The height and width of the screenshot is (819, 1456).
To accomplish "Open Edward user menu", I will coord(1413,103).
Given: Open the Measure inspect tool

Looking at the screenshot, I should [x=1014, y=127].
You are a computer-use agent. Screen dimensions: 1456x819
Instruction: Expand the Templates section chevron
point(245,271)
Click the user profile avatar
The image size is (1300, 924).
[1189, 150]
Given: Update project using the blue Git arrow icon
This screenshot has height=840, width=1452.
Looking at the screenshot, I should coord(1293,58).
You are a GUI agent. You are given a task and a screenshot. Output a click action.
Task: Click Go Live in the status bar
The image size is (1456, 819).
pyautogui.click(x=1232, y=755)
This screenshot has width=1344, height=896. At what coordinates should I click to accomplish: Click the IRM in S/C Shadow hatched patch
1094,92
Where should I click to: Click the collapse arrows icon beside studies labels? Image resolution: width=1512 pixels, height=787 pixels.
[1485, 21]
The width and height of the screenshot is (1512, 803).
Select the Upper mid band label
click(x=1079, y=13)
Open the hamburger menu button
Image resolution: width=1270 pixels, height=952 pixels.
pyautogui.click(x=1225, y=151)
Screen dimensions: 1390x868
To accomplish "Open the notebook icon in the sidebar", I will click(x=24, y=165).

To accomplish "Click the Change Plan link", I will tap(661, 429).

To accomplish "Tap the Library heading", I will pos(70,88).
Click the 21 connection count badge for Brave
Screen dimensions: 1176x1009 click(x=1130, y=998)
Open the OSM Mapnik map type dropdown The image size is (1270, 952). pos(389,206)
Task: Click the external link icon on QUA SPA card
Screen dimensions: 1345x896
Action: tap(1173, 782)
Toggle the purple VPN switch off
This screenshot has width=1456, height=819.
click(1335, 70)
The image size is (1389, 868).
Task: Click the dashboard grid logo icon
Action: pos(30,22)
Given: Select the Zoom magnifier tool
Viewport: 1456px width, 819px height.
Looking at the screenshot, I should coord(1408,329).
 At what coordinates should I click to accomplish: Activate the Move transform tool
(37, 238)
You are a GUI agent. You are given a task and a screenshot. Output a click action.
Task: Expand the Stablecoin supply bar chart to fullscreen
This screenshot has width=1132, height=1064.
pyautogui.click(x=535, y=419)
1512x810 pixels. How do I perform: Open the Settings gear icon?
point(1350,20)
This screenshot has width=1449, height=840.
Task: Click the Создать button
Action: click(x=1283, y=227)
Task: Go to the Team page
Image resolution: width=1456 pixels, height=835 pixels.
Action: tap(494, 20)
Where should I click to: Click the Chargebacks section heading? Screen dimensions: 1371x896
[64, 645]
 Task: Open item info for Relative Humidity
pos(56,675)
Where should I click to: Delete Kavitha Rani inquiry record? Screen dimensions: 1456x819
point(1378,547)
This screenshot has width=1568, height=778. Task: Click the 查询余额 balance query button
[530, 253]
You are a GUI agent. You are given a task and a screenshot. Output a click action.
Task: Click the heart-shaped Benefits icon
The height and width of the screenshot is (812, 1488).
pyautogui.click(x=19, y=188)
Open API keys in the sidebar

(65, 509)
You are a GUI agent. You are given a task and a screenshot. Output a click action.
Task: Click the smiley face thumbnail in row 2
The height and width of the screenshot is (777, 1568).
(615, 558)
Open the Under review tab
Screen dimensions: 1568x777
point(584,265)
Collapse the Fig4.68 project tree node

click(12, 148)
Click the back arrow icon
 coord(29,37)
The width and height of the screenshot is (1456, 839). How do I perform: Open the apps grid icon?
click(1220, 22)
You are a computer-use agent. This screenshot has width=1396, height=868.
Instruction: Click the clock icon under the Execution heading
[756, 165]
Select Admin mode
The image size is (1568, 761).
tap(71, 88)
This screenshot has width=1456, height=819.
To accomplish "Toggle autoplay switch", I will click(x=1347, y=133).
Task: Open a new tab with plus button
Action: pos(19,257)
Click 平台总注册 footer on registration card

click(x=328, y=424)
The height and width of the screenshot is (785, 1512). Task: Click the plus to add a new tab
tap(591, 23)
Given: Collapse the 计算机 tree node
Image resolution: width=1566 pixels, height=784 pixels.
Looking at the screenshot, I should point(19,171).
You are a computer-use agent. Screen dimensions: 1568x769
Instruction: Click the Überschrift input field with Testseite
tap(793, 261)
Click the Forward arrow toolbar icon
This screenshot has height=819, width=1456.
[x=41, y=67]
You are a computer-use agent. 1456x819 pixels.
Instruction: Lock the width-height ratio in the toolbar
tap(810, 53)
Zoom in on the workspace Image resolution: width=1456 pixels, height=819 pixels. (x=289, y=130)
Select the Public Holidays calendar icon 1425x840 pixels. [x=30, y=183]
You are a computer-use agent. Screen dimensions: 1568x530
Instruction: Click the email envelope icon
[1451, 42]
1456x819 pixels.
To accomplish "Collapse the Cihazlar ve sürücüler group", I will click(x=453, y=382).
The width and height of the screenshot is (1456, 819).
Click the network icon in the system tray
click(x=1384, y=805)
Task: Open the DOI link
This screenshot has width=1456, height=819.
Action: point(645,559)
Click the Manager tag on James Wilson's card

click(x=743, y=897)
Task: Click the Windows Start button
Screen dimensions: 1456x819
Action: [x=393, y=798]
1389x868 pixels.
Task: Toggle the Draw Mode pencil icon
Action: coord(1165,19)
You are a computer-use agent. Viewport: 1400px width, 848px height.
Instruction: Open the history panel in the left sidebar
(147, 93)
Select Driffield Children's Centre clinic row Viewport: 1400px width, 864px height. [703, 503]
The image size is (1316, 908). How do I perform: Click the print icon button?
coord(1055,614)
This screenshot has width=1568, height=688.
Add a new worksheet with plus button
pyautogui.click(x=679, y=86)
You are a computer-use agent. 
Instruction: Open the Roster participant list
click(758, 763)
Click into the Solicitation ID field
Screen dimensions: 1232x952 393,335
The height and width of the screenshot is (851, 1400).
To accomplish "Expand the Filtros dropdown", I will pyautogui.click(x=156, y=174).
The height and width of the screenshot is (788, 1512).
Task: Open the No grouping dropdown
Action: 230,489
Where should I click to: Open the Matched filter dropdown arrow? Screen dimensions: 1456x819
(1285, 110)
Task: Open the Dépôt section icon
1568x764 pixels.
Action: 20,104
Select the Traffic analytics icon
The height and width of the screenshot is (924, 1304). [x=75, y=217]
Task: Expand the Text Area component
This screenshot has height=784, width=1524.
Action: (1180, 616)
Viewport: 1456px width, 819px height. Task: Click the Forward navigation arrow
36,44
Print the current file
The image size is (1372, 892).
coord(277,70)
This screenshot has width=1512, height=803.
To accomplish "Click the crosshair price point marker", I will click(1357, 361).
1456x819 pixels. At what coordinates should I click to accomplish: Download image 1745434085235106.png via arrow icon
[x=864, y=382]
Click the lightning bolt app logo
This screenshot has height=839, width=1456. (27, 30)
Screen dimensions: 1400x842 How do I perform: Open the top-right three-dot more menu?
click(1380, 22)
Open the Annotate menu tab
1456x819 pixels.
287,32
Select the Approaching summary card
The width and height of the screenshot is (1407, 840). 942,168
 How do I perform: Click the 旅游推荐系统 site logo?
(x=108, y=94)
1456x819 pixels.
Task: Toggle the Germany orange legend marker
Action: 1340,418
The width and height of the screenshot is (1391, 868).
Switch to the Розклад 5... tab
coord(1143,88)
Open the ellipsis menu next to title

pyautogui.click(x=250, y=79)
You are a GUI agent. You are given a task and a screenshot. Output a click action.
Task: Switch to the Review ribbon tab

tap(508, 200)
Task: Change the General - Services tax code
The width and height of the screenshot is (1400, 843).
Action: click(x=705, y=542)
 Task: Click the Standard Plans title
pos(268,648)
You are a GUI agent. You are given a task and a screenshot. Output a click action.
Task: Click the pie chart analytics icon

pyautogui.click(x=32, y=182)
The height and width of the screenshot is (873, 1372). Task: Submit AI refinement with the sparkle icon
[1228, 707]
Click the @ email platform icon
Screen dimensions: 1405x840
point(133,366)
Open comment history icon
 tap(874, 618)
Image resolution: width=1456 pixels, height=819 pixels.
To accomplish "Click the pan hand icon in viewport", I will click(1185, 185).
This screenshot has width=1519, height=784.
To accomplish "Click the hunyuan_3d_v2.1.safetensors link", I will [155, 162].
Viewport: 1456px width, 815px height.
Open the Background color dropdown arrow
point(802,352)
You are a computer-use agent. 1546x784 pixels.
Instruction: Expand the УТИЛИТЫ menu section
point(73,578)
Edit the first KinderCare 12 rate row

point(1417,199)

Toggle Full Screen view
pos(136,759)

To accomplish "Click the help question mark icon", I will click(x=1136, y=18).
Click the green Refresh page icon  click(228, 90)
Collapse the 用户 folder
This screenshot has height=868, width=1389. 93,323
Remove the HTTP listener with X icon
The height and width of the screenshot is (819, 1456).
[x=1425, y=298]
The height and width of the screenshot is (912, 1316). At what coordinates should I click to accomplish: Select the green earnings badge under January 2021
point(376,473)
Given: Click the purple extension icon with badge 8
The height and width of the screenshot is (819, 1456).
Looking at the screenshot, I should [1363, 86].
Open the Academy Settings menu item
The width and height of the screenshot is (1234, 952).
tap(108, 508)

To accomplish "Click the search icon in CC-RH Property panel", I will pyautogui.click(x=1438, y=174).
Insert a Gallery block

####

Your task:
Using only the listing above, restate exactly the lines from the line containing "Toggle Full Screen view" through the line containing "Click the green", both included.

Solution below:
Toggle Full Screen view
pos(136,759)

To accomplish "Click the help question mark icon", I will click(x=1136, y=18).
Click the green Refresh page icon  click(228, 90)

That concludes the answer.